Paco veio direto pro meu colo e tivemos 2 horas inteirinhas de ouro. Dele no meu colo, no contato pele a pele, dele pegar no peito e mamar, de admiração do nó no cordão, de suspiros, beijinhos, e eu voltando aos poucos daquele outro mundo que eu estava..
A Placenta demorou quase uma hora para dequitar. Em algum momento a Camille falou no meu ouvido enquanto paria a placenta, que eu relaxasse, que meu filho já tinha nascido, que eu já era mãe.. e então pouco tempo depois ela nasceu também.
Depois das nossas horas de ouro Paco foi pesado, medido etc, na nossa própria cama, ao meu lado, Rafa cortou o cordão umbilical (e comeu um pedaço na hora), tiramos fotos, Camille fez um lindo carimbo da placenta como eu havia pedido, e parte da placenta foi batida naquele dia a tarde com açaí e eu e Rafa tomamos.
Tivemos todo o cuidado da equipe ao longo daquela manhã, e finalizamos tomando café da manhã juntxs.
Foi assim, sem intervenções, num parto domiciliar maravilhoso e super respeitoso, que Paco veio na manhã do dia 06/01, dia de Reis, após menos de 6 horas de trabalho de parto.
Muita gratidão, orgulho e admiração por essa equipe maravilhosa que me acompanhou nesse processo, a Sifrá Parteria, Camille, e todas as mulheres do Coletivo Fardo de Ternura!

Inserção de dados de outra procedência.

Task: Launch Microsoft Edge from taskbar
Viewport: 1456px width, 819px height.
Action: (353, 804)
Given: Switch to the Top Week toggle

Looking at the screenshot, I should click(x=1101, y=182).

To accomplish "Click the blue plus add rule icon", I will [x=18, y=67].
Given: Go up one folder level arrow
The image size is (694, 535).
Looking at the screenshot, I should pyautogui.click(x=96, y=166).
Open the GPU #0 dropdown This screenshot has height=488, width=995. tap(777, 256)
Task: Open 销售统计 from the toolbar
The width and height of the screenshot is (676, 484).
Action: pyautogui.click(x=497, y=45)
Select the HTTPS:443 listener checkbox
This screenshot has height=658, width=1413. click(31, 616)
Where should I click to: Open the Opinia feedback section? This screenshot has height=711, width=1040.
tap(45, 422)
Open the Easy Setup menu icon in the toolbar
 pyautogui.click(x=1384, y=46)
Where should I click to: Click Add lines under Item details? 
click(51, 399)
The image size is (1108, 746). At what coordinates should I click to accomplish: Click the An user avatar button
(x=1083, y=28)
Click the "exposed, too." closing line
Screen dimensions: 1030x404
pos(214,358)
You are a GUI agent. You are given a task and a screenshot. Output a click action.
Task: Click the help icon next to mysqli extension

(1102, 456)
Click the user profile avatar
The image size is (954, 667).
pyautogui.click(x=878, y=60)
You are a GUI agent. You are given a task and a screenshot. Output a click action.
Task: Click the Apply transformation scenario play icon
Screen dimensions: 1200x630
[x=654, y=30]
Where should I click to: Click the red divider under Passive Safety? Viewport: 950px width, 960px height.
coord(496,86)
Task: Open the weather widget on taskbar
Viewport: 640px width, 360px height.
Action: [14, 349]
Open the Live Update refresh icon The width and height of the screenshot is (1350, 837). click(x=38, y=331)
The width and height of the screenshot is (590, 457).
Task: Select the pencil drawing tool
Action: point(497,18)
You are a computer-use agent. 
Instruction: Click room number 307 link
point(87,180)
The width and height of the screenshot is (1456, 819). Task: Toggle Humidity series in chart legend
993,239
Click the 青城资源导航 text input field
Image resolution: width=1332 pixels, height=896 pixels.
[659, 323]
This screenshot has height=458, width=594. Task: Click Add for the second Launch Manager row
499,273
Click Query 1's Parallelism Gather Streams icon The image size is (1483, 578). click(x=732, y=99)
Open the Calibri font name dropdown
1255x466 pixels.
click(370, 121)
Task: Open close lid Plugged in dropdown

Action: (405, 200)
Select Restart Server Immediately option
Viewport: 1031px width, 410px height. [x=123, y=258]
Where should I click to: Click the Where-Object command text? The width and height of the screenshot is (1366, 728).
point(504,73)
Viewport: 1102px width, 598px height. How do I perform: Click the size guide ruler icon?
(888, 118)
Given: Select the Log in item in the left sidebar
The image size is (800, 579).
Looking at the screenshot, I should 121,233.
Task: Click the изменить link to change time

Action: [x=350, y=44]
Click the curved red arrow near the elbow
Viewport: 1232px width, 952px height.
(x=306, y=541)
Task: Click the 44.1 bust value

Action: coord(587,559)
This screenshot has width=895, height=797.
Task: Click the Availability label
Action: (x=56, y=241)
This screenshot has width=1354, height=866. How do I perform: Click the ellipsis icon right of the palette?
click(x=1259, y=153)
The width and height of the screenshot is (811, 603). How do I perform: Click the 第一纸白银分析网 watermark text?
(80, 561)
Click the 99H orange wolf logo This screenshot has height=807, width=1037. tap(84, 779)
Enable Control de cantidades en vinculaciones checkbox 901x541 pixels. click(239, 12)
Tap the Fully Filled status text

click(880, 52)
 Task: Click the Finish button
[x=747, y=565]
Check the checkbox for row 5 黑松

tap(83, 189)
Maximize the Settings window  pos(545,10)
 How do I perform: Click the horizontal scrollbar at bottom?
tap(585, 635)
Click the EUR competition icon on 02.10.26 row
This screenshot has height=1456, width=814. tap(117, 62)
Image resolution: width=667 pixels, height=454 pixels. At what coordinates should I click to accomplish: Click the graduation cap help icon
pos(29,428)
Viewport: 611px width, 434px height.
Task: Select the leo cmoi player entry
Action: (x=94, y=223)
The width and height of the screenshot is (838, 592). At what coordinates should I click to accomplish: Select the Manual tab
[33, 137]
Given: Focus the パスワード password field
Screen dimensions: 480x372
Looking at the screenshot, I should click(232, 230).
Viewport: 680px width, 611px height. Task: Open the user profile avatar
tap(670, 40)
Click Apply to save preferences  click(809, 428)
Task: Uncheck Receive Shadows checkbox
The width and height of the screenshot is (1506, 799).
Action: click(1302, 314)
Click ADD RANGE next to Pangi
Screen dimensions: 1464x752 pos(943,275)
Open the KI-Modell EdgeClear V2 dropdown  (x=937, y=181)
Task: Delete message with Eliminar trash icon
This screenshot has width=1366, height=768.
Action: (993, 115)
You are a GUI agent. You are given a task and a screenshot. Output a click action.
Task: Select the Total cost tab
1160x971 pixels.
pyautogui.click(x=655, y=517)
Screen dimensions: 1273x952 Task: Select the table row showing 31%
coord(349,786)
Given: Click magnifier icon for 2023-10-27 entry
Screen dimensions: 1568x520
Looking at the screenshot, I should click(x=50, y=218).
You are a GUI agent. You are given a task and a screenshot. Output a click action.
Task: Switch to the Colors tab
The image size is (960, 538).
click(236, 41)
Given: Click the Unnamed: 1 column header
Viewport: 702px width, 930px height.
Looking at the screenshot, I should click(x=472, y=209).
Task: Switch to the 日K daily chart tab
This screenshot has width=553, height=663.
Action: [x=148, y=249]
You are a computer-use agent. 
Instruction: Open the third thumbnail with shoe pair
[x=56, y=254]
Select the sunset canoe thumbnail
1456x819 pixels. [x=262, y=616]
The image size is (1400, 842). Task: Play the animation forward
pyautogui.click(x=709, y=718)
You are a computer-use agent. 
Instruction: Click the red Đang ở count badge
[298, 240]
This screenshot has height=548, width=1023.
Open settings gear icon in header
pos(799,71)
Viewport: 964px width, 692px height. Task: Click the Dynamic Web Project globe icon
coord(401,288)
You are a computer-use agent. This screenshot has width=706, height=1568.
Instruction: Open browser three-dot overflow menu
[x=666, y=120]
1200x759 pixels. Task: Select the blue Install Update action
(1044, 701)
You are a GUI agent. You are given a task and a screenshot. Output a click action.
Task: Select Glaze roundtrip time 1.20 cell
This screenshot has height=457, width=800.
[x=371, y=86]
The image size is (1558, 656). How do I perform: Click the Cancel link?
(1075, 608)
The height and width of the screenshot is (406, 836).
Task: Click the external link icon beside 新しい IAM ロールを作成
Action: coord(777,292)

E também pelo meu companheiro, Rafael, que esteve muito presente em todos os momentos. Que frequentou comigo as consultas coletivas do Fardo, as rodas de domingo, investiu tempo se preparando para o parto e a paternidade, fez o curso do Homem Paterno.. Ter total segurança e apoio dele foi fundamental nesse processo, e segue sendo no puerpério.
Investi muito em informação de qualidade, no meu empoderamento, na livre expressão e movimentação corporal, na conexão comigo mesma, com meu bebê, com meu feminino e com minha ancestralidade. E agradeço todos os dias por isso! Isso foi o mais importante!!
Acreditem muito no saber de cada parte dos nossos corpos, e respeitem esses saberes. Mulheres sabem parir e bebês sabem nascer. A natureza é perfeito e o nosso corpo também!
Parir foi a coisa mais incrível que eu já fiz!!!